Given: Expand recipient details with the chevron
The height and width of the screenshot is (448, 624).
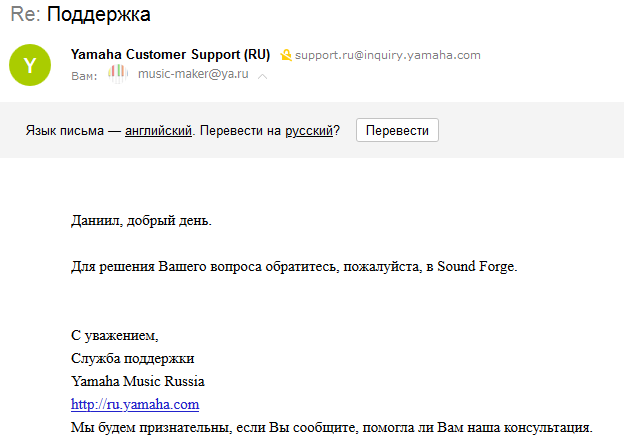Looking at the screenshot, I should [x=262, y=76].
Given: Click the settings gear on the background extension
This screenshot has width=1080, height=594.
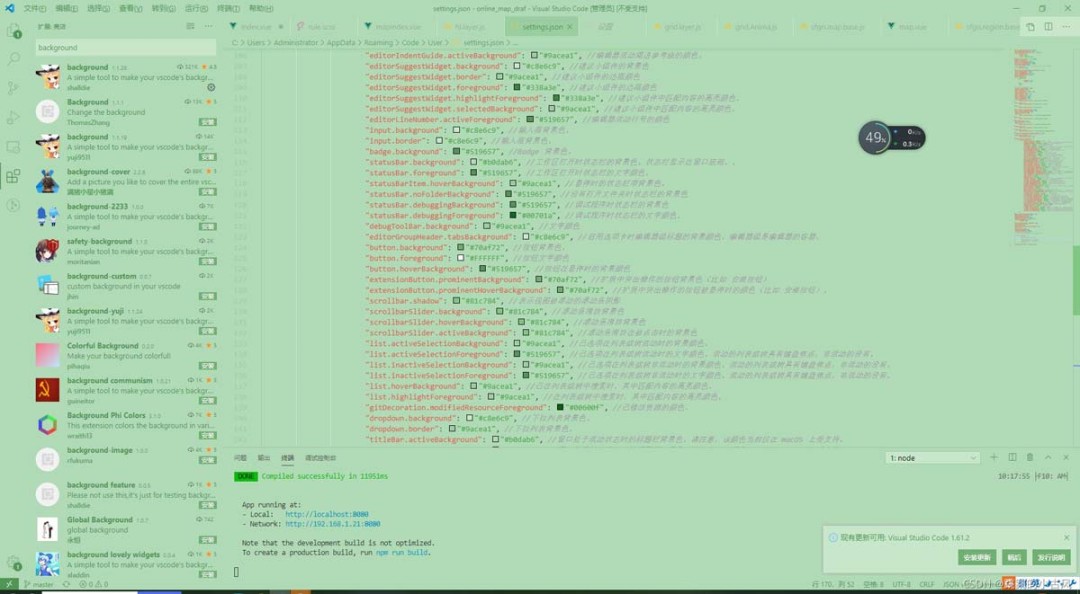Looking at the screenshot, I should point(211,87).
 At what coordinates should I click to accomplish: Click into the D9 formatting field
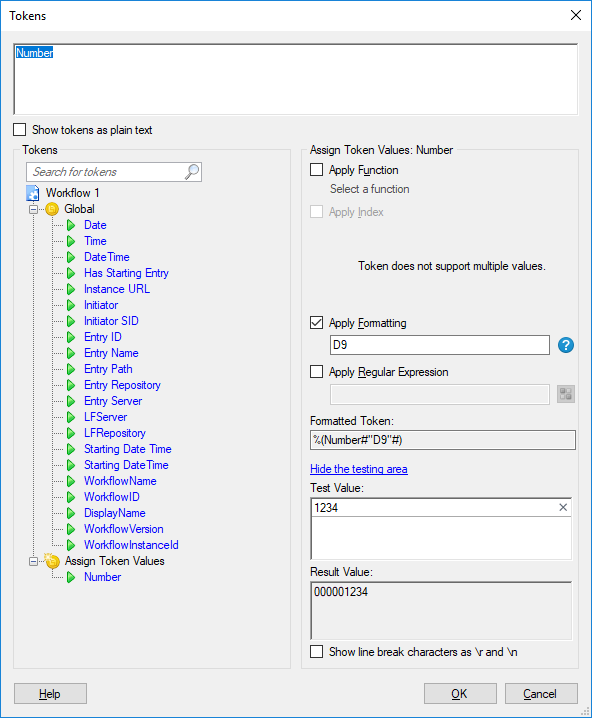tap(440, 345)
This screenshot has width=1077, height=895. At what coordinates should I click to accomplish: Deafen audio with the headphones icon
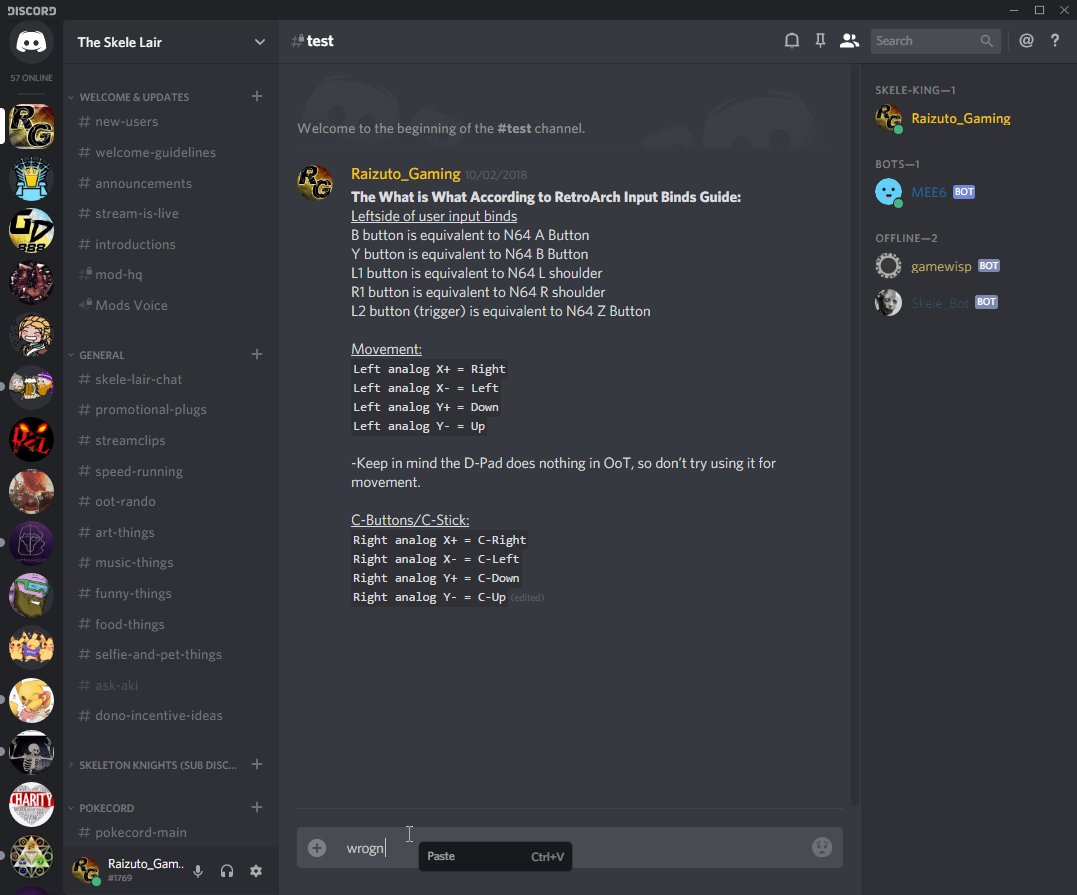click(226, 871)
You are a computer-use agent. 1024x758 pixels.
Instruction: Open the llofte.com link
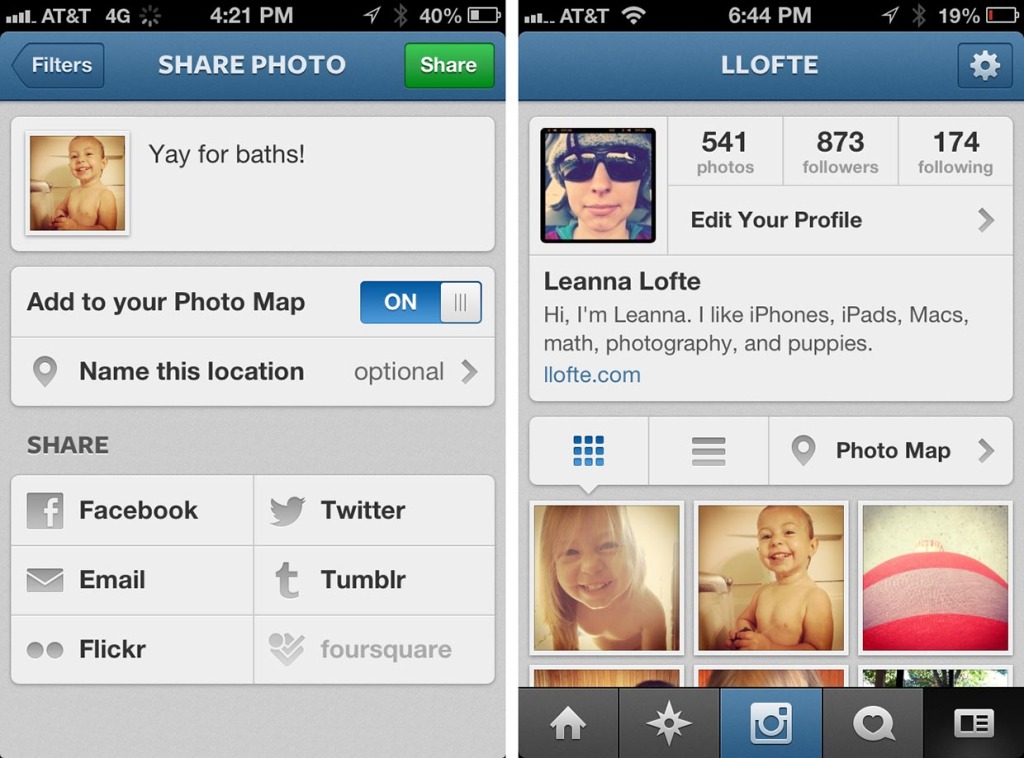(592, 375)
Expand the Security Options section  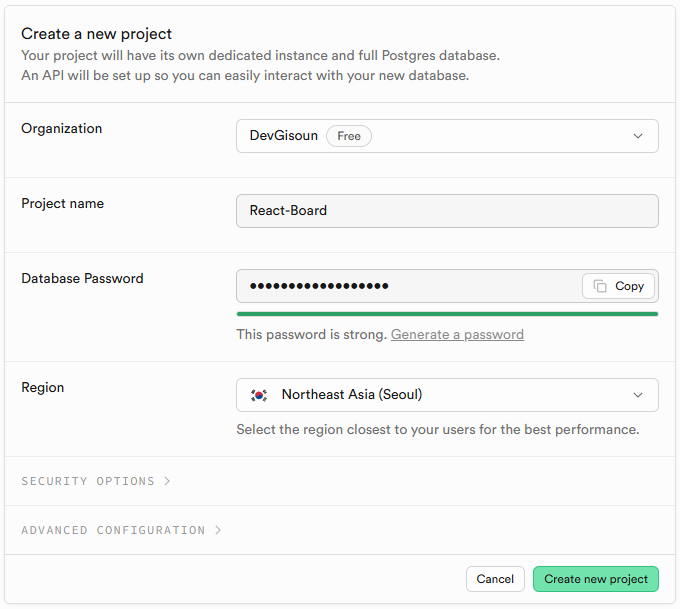(x=88, y=481)
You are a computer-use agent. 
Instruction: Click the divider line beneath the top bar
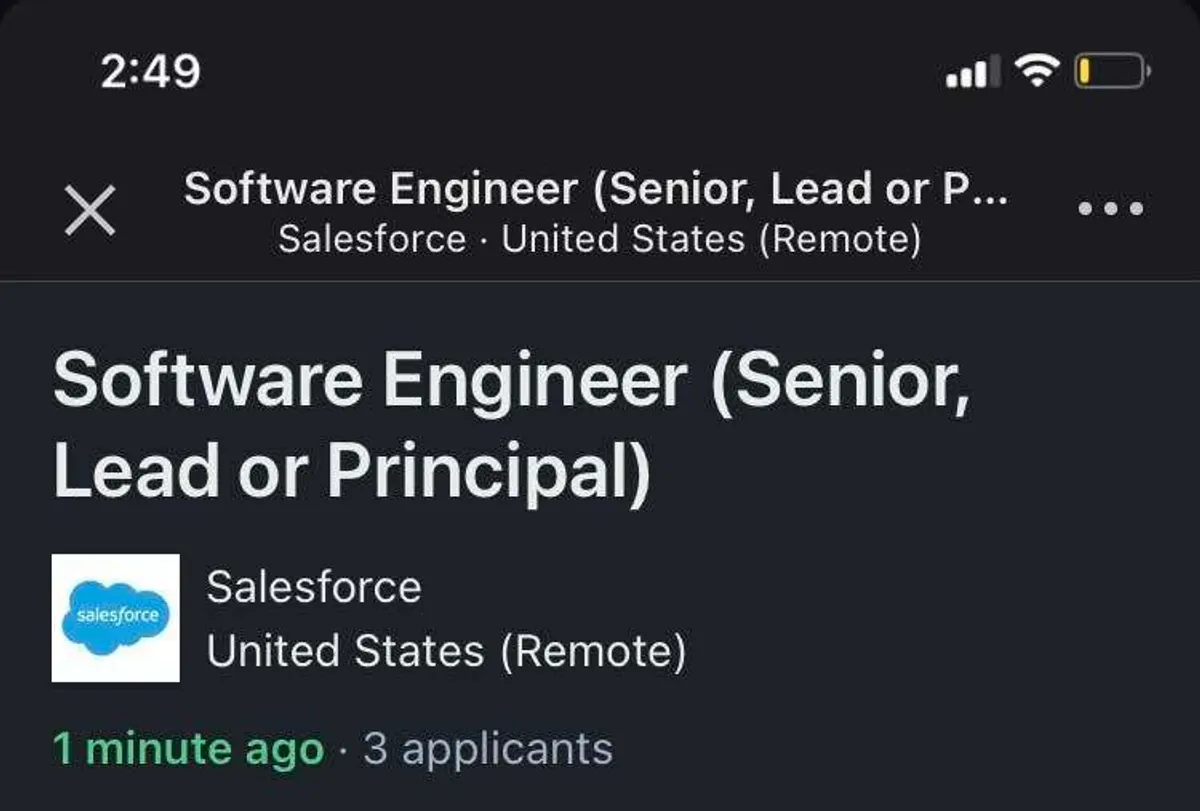click(600, 281)
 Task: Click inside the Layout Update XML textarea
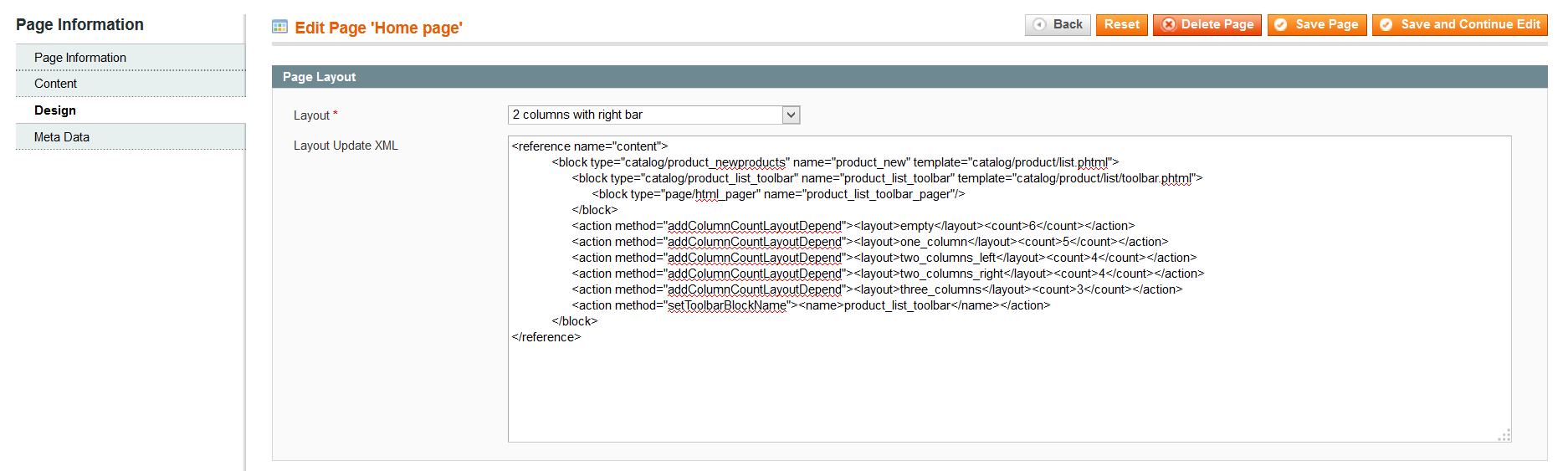(x=1009, y=289)
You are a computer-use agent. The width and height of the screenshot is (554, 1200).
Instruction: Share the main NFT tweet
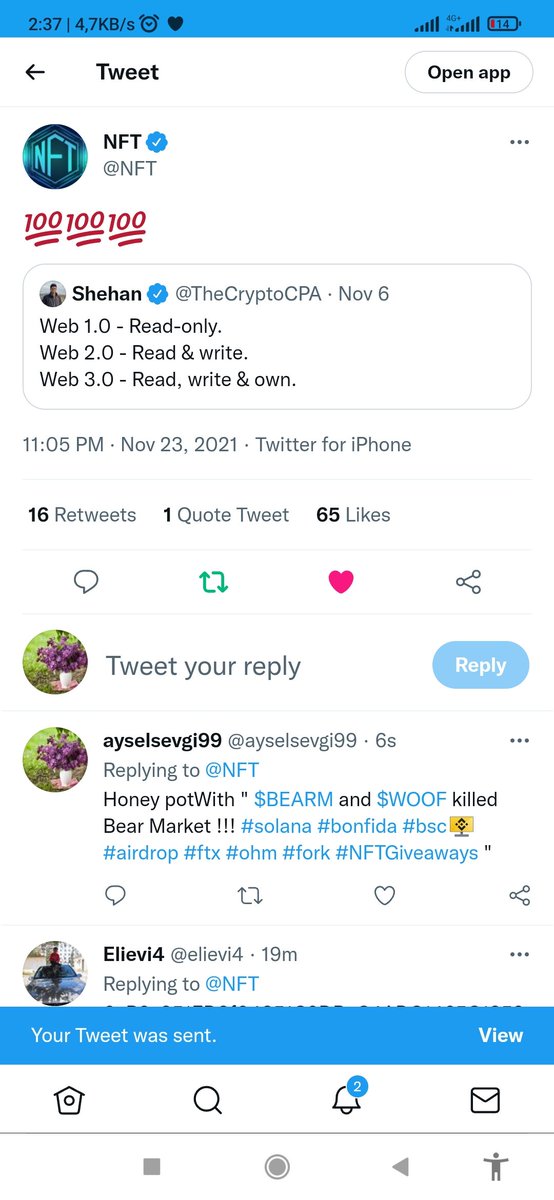(x=468, y=581)
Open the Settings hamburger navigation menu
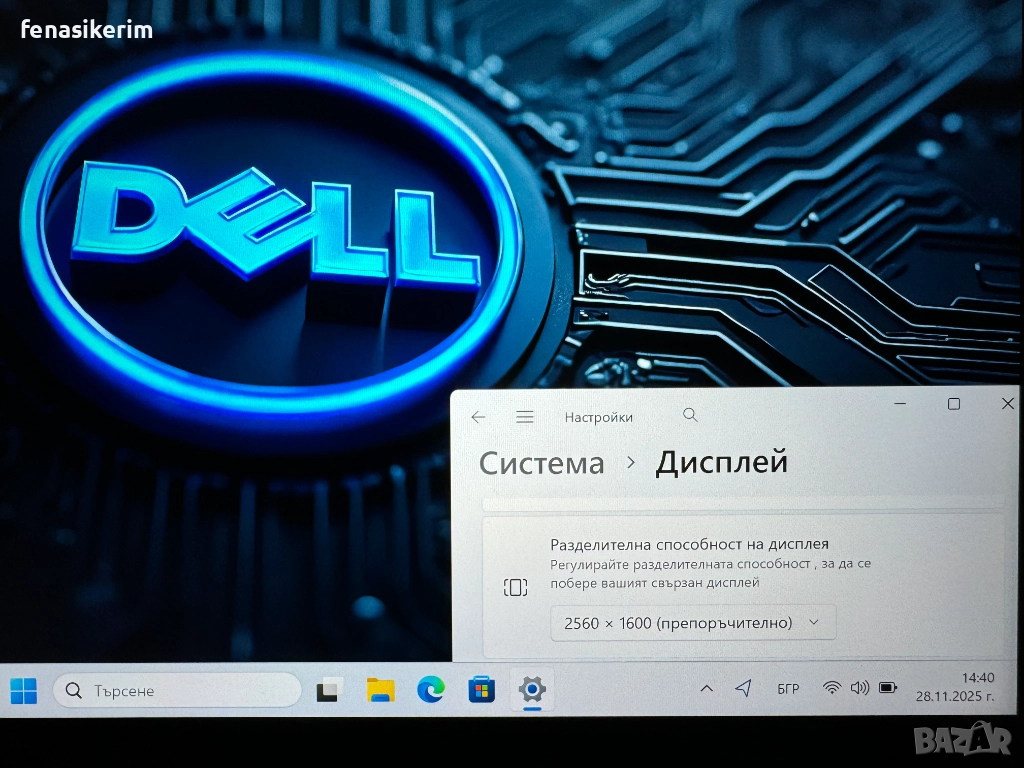Image resolution: width=1024 pixels, height=768 pixels. point(525,417)
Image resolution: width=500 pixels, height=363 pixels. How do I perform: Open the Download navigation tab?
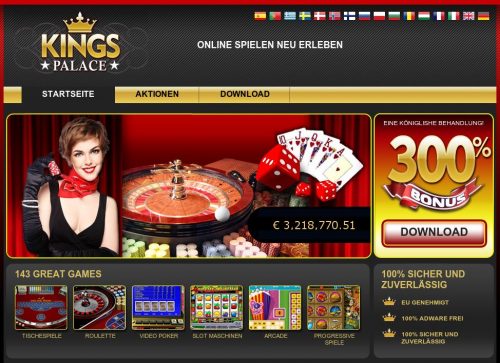pos(245,94)
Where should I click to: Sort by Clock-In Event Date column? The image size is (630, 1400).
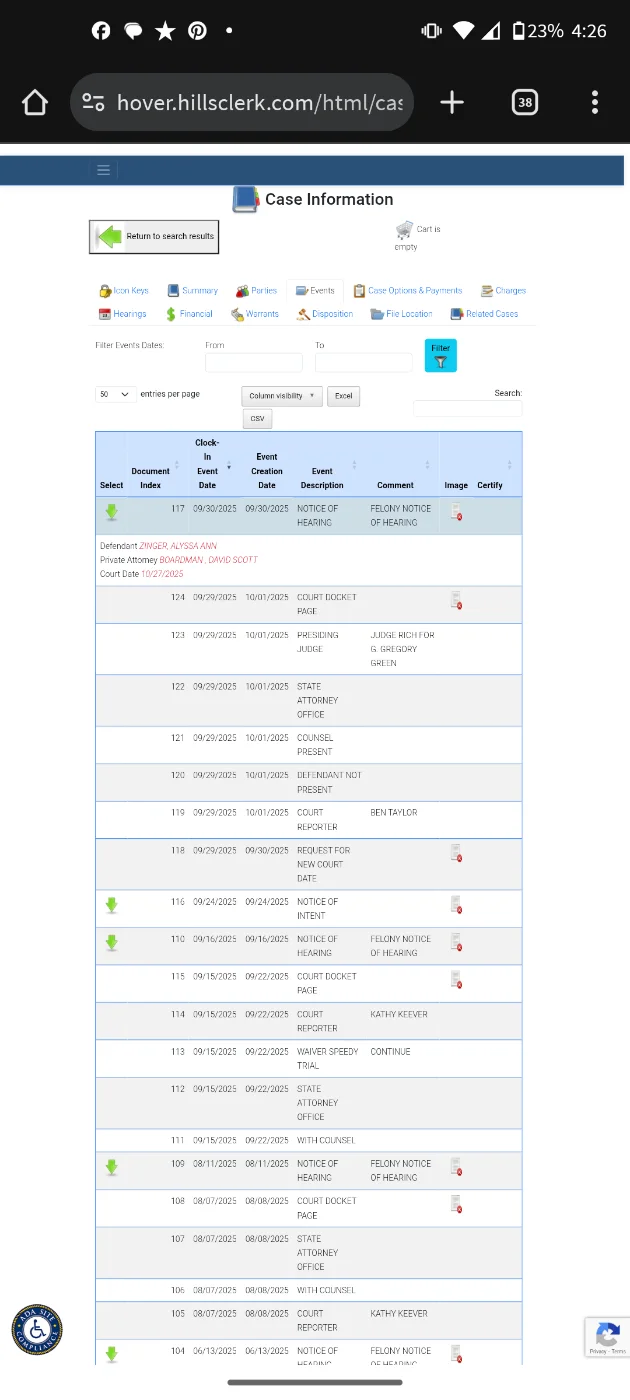208,464
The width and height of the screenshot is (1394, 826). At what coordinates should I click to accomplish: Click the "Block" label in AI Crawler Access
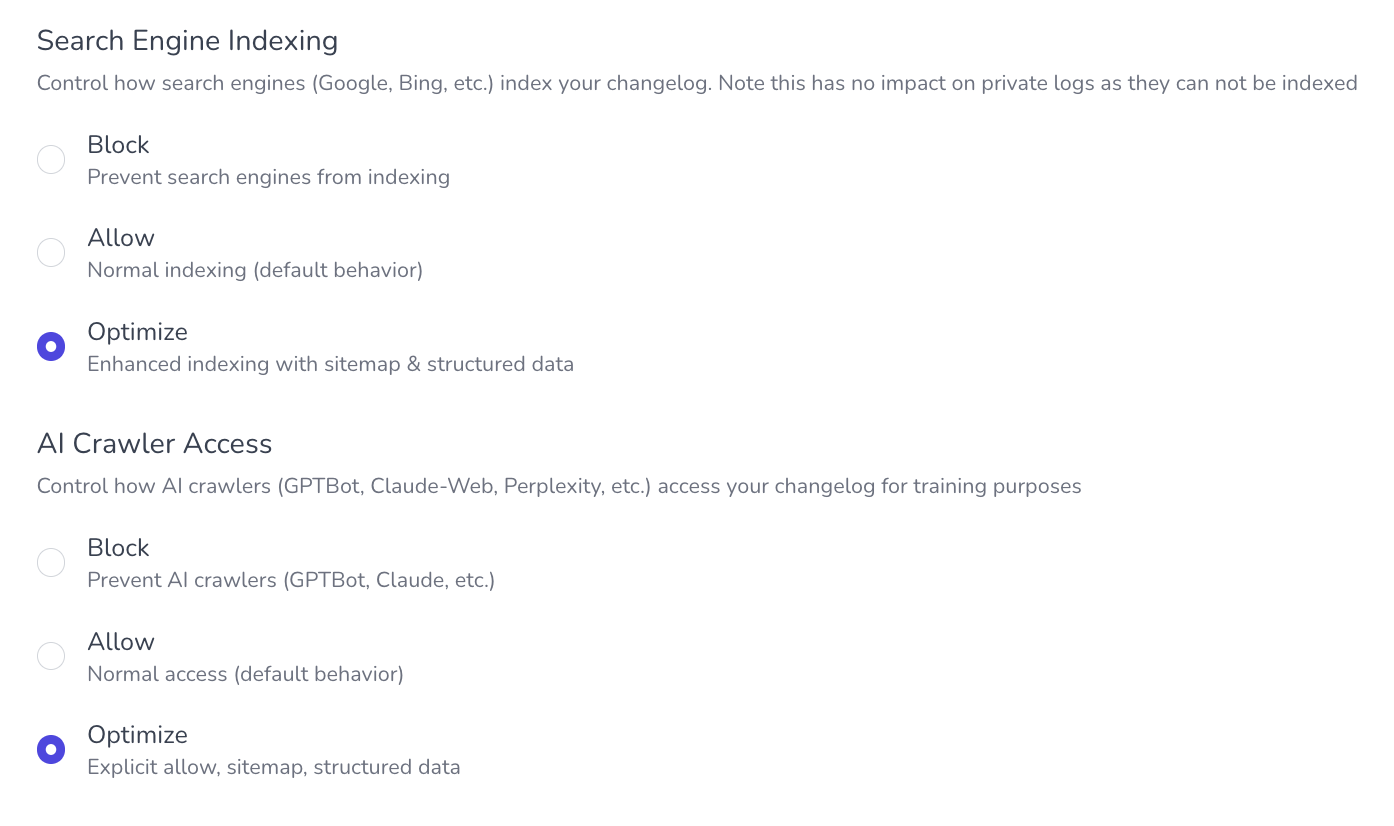(118, 548)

######

• TASK BRIEF: Looking at the entries, work out how many lines include the word "agent" and give the number by itself.

• RESULT OF THIS TASK: 3